Highlights from the TCRI Top 10
Plus 94 Research rates TCRI organisations according to nine pillars of reputation, with the final score an aggregation of 31 attributes weighted to a total out of 100. These are some of the key factors impacting the reputations of some of this year’s TCRI Top 10:
Coca-Cola’s ranking as the top most reputable company is driven by these perceptions: the quality of its products and services, good employees, being loved and good value for money.
Not only does Coca-Cola carry an almost universal name recognition, with 97% of respondents saying they were familiar with the company, they also associated it with good products that were also affordable.
People don’t just know the company, but they also trust it as if it were a close friend.
Toyota’s top drivers of reputation, which have once again kept it in second place, are all linked to leadership: a perception that the company is well governed, benefits from visionary leadership, has good BEE attributes and is a good financial performer. When people think Toyota, they think of an excellent, well-led company.
Like its industry rival, third-ranked Volkswagen is seen by the public as a well-led company. Furthermore, it is seen as a good place to work, one that treats its workers well. However, VW is also very poorly ranked for corporate social responsibility (18th overall), compared to its overall score. This suggests that the company either needs to invest more in these initiatives, or should work harder on communicating them to the public.
Johnson & Johnson
Johnson & Johnson greatly improved its score from last year (from 79.34 to 83.11) based on its great public visibility, its perception as a prestigious company, business acumen and effective public communication. Interestingly, it had an average position of 4.25 among respondents who were active on social media, compared to a lowly 15th among those who don’t use social media at all. The company has a solid online presence.
Edgars registered the biggest movement in this year’s index, from 42nd to sixth, thanks largely to its very competitive communications ranking. However, it has a comparatively low scoring on recognition, brand love, perceptions of esteem and workplace environment. The organisation has a lot of work to do to get its performance in other key areas on par with its communication.
The insurance giant has maintained its upward trajectory of the last three years, gaining its highest-ever ranking of seventh.

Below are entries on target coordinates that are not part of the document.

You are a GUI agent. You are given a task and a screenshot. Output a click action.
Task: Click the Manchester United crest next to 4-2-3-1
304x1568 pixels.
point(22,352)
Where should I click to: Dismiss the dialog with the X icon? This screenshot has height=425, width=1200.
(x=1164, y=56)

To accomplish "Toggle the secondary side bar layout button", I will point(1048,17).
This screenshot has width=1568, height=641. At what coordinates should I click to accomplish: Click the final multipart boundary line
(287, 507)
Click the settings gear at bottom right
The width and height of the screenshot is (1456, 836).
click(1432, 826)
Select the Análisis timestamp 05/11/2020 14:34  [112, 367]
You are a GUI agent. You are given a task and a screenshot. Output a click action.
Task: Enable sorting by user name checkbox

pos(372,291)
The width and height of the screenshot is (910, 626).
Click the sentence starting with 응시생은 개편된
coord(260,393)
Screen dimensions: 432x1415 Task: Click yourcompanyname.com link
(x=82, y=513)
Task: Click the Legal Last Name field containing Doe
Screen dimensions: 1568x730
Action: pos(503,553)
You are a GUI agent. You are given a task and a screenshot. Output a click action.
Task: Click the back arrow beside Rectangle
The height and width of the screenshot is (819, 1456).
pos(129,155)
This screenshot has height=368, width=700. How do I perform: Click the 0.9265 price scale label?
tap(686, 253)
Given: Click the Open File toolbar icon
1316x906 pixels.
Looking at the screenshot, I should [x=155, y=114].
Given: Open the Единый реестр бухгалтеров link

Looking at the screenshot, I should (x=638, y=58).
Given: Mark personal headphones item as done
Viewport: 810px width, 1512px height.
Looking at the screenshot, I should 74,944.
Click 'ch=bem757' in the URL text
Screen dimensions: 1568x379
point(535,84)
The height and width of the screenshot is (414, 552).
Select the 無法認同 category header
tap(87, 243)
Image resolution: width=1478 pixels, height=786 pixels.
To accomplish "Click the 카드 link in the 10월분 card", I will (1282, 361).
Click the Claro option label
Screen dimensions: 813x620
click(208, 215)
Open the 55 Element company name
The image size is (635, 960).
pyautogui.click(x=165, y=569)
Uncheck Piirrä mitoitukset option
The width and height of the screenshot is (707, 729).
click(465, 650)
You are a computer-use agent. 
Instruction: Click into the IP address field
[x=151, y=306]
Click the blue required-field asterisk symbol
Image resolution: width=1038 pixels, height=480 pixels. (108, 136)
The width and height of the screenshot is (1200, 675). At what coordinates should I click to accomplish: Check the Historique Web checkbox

It has built up its communication, and perhaps not surprisingly for a company with such a long and illustrious history, it reinforced the perception that it is a prestigious and esteemable company, with a good black economic empowerment and financial performance score.
Nedbank also registered a remarkable improvement, from 23rd in 2014 and 20th last year, to 10th in this year’s ranking. This marks the first time that the bank moves into the top 10. The respondents perceived the company to be well governed, and to treat its employees well. The overall result was pulled down by its negative performance in BEE.